A person does not need to be a Director or employee of GPB to be guilty of insider trading in relation to securities in our Company. The prohibition extends to dealings by Directors and employees through nominees, agents or other associates, such as family members, family trusts and family companies.

2.4 Employee share and option schemes (Not yet established)

The prohibition will not apply to the initial acquisition of shares or options under GPB’s Employee Share Ownership Plan or under any Prospectus issued by the Company.

However, it will apply when shares are disposed of, or options are exercised, if the employee at that time is in possession of price sensitive information that is not generally available to the market. 

3. GUIDELINES FOR TRADING IN GPB SECURITIES

3.1 General rule

Directors and employees of GPB should not buy or sell securities in GPB, when GPB is in possession of price sensitive information that is not generally available to the market.

3.2 Safest times to deal in GPB securities

There is no particular time during which it is “safe” or “unsafe” to deal in GPB securities. The SOLE TEST is whether, at the particular time, a Director or employee is in possession of price sensitive information that is not generally available in the market.

3.3 Trading windows

Subject to the insider trading provisions of the Corporations Act outlined in Section 2 and the notification requirements in Section 4, the recommended time (in order to minimize suggestions of insider trading) for any Director or employee to deal in Securities is during the four week period commencing on the second business day after:

(a) GPB’s annual general meeting;

(b) The release of GPB’s half-yearly announcement to the ASX;

(c) The release of GPB’s preliminary final statement or full year announcement to ASX (whichever is earlier);

(d) The release of a disclosure document (eg. a prospectus) by GPB.

(e) The release of the quarterly commitments test report known as Appendix 4C.

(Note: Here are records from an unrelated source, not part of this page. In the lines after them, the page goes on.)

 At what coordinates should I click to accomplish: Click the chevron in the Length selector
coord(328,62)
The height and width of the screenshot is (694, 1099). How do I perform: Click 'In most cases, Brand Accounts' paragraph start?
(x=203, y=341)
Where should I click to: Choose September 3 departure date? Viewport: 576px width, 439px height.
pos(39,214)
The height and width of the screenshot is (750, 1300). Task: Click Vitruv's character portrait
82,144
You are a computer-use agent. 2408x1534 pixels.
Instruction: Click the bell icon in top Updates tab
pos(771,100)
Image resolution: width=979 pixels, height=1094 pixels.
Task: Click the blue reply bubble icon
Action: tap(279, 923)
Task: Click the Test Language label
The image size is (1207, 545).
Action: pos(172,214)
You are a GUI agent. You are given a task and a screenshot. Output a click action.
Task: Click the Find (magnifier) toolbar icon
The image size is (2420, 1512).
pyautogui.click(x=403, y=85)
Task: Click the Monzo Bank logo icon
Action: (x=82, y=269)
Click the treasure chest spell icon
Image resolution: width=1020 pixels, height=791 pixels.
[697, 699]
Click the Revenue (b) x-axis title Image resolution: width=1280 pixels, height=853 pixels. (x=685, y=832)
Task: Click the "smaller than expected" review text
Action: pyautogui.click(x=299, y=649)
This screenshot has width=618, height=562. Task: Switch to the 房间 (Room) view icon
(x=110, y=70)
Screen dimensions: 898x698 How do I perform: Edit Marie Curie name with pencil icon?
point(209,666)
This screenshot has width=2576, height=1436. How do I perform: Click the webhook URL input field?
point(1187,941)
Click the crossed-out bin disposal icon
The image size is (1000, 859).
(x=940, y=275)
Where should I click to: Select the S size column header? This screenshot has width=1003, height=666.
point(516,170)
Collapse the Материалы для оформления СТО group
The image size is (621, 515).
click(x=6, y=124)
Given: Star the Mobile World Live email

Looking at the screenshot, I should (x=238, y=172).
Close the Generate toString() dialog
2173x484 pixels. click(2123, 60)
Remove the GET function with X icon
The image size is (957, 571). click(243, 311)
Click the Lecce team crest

The Chairman of the Board, or the Chairman’s delegate, (eg. the Company Secretary) may also notify Directors and employees of GPB in writing of other ad hoc “trading windows”. 

4. DISCLOSURE POLICY

Any Director or employee proposing to buy or sell in excess of 20,000 GPB securities MUST advise the Chairman (in the case of Directors) or the Company Secretary (in the case of employees) in writing (on any approved form) of their intention to do so BEFORE buying or selling the securities. This notification obligation operates at all times.

Directors and employees must not buy or sell GPB in excess of 20,000 GPB securities until approval has been given by the Board, Chairman or Company Secretary. The Board, Chairman or Company Secretary should not reasonably withhold approval and if a response is not received within 48 hours of the advice, approval will be deemed to
have been given.  

5. AUSTRALIAN STOCK EXCHANGE LIMITED NOTIFICATION BY DIRECTORS

The Australian Stock Exchange Listing Rules oblige any Director dealing in GPB securities to notify GPB (through GPB’s Company Secretary) within 3 days after any dealing providing full details of the dealing in accordance with the prescribed (Appendix 3Y) form.